Figure 2. The scoring scheme for comparing two positions from two alignments. Two sections of alignment with 4 and 2 sequences respectively are shown. The score of the position with amino acids T,L,K,K versus the position with amino acids V and I is given with and without sequence weights. M(X,Y) is the weight matrix entry for amino acid X versus amino acid Y. Wn is the weight for sequence n.

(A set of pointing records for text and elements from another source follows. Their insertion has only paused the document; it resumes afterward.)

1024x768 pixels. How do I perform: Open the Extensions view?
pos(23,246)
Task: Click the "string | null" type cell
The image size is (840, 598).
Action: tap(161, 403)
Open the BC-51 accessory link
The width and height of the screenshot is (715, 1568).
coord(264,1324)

Figure 3. The variation in local gap opening penalty is plotted for a section of alignment. The inital gap opening penalty is indicated by a dotted line. Two hydrophilic stretches are underlined. The lowest penalties correspond to the ends of the alignment, the hydrophilic stretches and the two positions with gaps. The highest values are within 8 residues of the two gap positions. The rest of the variation is caused by the residue specific gap penalties (12).

Figure 4. CLUSTAL W Alignment of a set of SH3 domains taken from (23). Secondary structure assignments for the solved Spectrin (24) and Fyn (39) domains are according to DSSP (40). The alignment was generated in two steps using default parameters. After full multiple alignment, the aligned sequences were realigned. Segments which were correctly aligned in the second pass are underlined. The single misaligned segment in H_P55 and the misaligned residue in H_NCK/2 are boxed.

The sequences are coloured to illustrate significant features. All G (orange) and P (yellow) are coloured. Other residues matching a frequent occurrence of a property in a column are coloured: hydrophobic = blue; hydrophobic tendency = light blue; basic = red; acidic = purple; hydrophilic = green; White = unconserved. The alignment figure was prepared with the GDE sequence editor (S. Smith, Harvard University) and COLORMASK (J. Thompson, EMBL).

Table 1. Pascarella and Argos residue specific gap modification factors.


A       1.13            M       1.29
C       1.13            N       0.63
D       0.96            P       0.74
E       1.31            Q       1.07
F       1.20            R       0.72
G       0.61            S       0.76
H       1.00            T       0.89
I       1.32            V       1.25
K       0.96            Y       1.00
L       1.21            W       1.23

The values are normalised around a mean value of 1.0 for H. The lower the value, the greater the chance of having an adjacent gap. These are derived from the original table of relative frequencies of gaps adjacent to each residue (12) by subtraction from 2.0.